Category: Pediatrics

Title: Ibuprofen use and infants

Keywords: Fever, pain control, ibuprofen, acetaminophen (PubMed Search)

Posted: 9/21/2018 by Jenny Guyther, MD
Click here to contact Jenny Guyther, MD

Ibuprofen is an effective antipyretic and analgesic and children.  In the US, ibuprofen is not used in children less than 6 months due to safety concerns involving adverse GI effects, risk of renal failure, increased risk of necrotizing infections and Rey syndrome.   The British National Formulary, however, does provide dosing guidance for infants aged 1-3 months.
This study was a retrospective review looking at infant's age less than 6 months who were prescribed ibuprofen or acetaminophen.  The rate of adverse GI and renal events were compared between both the ibuprofen and acetaminophen group. 
GI adverse events were mild including vomiting, moderate with abdominal pain and gastritis.
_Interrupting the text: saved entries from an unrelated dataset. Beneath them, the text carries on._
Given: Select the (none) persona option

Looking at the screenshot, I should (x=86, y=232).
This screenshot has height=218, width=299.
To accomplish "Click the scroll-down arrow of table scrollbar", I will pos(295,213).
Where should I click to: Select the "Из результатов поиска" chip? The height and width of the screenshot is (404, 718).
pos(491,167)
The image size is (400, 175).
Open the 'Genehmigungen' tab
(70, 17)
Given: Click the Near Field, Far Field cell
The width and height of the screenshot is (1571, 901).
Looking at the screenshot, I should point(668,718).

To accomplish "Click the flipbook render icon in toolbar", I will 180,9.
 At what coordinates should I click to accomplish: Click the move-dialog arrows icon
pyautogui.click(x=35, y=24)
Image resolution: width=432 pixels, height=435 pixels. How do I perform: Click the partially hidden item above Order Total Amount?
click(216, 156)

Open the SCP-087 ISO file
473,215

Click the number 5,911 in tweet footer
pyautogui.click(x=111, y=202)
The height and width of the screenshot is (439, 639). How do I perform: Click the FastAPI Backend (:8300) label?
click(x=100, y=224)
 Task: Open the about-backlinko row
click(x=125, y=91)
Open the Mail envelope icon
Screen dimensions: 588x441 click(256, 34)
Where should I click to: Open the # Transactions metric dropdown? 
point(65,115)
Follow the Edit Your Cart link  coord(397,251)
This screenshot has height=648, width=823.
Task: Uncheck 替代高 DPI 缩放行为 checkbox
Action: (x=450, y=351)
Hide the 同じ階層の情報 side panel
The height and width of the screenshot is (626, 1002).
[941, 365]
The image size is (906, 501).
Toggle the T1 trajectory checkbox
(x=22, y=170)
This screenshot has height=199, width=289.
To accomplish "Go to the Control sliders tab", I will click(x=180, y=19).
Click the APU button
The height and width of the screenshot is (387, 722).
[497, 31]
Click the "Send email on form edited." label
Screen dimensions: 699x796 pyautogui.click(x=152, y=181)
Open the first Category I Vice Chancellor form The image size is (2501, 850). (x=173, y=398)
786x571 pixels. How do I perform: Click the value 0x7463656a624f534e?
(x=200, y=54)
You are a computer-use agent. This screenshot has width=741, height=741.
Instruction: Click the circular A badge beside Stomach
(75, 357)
Renal adverse events included acute or chronic renal failure.
GI and renal adverse events were not higher in infants younger than 6 months who are prescribed ibuprofen compared to those age 6-12 months.  Adverse events were increased in children younger than 6 months to her prescribed Motrin compared to acetaminophen alone.
Bottom line: Remain cautious about adverse GI and renal events in children age less than 6 months when using ibuprofen compared to acetaminophen.  However, there is no difference in adverse events when ibuprofen is used in children younger than 6 months compared with those older than 6 months.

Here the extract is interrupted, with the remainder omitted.